How to transform your computer without spending a fortune
Whatever the age of your desktop PC or laptop, we’ll show you how – with a budget of £100 or less – you really can make a difference. A common misconception is that upgrading isn’t worth it, because of cheap new PCs and the high cost of add-ons.
But that couldn’t be further from the truth. For example, the price per gigabyte for both Ram and hard disks has never been lower. And you can buy a brand new DVD writer for less than £15 or a memory card reader for just £1.50.
More storage space
Everyone runs out of hard disk storage space eventually. So why not add some more? The simplest option is to add an external disk, connected to the computer’s USB or Firewire port.
It’s probably your only practical option if you have a laptop – and there’s the advantage that you can use the disk easily with different computers. But if you have a desktop PC and you are prepared to venture inside, an internal disk will be a faster, neater and more cost-effective alternative.
Before you go out and buy a new internal hard disk you need to check there’s room inside the case – is there a drive bay free?

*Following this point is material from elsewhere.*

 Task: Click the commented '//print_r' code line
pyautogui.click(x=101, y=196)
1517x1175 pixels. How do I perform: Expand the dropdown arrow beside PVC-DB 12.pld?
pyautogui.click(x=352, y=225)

Next you need to find out what kind of interface is used internally to connect the disk to the PC’s motherboard. If your PC was bought in the past six or seven years it will more than likely have a Sata interface.
Older PCs may have an IDE (also known as ATA, or Pata) interface – if that’s the case you’ll need to buy an adapter (cost around £25) before you can install one of the latest drives. Thankfully Sata drives are far simpler to install than their IDE predecessors.
Expect to pay roughly £50 per terabyte (that’s around 5p per gigabyte – about the same as for DVD-R discs). Some 1TB disks worth considering are the Seagate Barracuda, Samsung Spinpoint F3 or Western Digital Caviar Blue, each at around £50.
A 2TB Hitachi Deskstar costs around £55, while Seagate’s Barracuda Green is £70. Or, for just under £100 if you shop carefully, you can get a massive 3TB Seagate Barracuda XT or Western Digital Caviar Green.
Simple tasks taking forever and frequent hard-disk whirring is a sure sign of memory shortage. You are most likely to notice it when you are running several programs at the same time.
That’s because when Windows needs more Ram than is physically available, it will automatically switch to using space on your hard disk. Generally, if your PC has 1GB or less it’s worth upgrading to 2GB. If you already have 2GB, doubling that to 4GB should cost you around £25 or £30.
Upgrading your graphics
Even a relatively youthful PC can struggle to keep up with the latest games technologies. The high-resolution 3D rendering and sophisticated effects that add realism in games such as Crysis or Call of Duty require ultra-fast graphics processing.
Although most games allow you to turn off features and play at lower resolutions, you won’t really get the full experience without an up-to-date dedicated graphics card.
Some budget PCs in the past have saved costs by using integrated graphics, built into the motherboard. The chances are you will still find a special PCI-Express slot there, ready for upgrades.
Remember that today’s mid-range card will usually outperform yesterday’s high-end card. Check prices carefully as a card that’s getting on a bit may be heavily discounted in some stores but still full price in others.
If your CD-R or DVD drive struggles to read or write discs, replacing it with a faster and more capable optical drive can cost only a few pounds.
For example, an internal Liteon 24-speed DVD-SM writer (SM stands for Super Multi, which means it can write to any kind of blank DVD or CD) can be bought for just £13 including free delivery.
Or you could upgrade to HD, with models such as LG’s BH10LS30 Blu-ray writer coming in at around £70. This will read and write CDs, DVDs and Blu-ray discs.
Sony’s BD-5300S-0B Blu-ray writer can even write double-layer discs, with capacities up to 50GB, and costs around £80.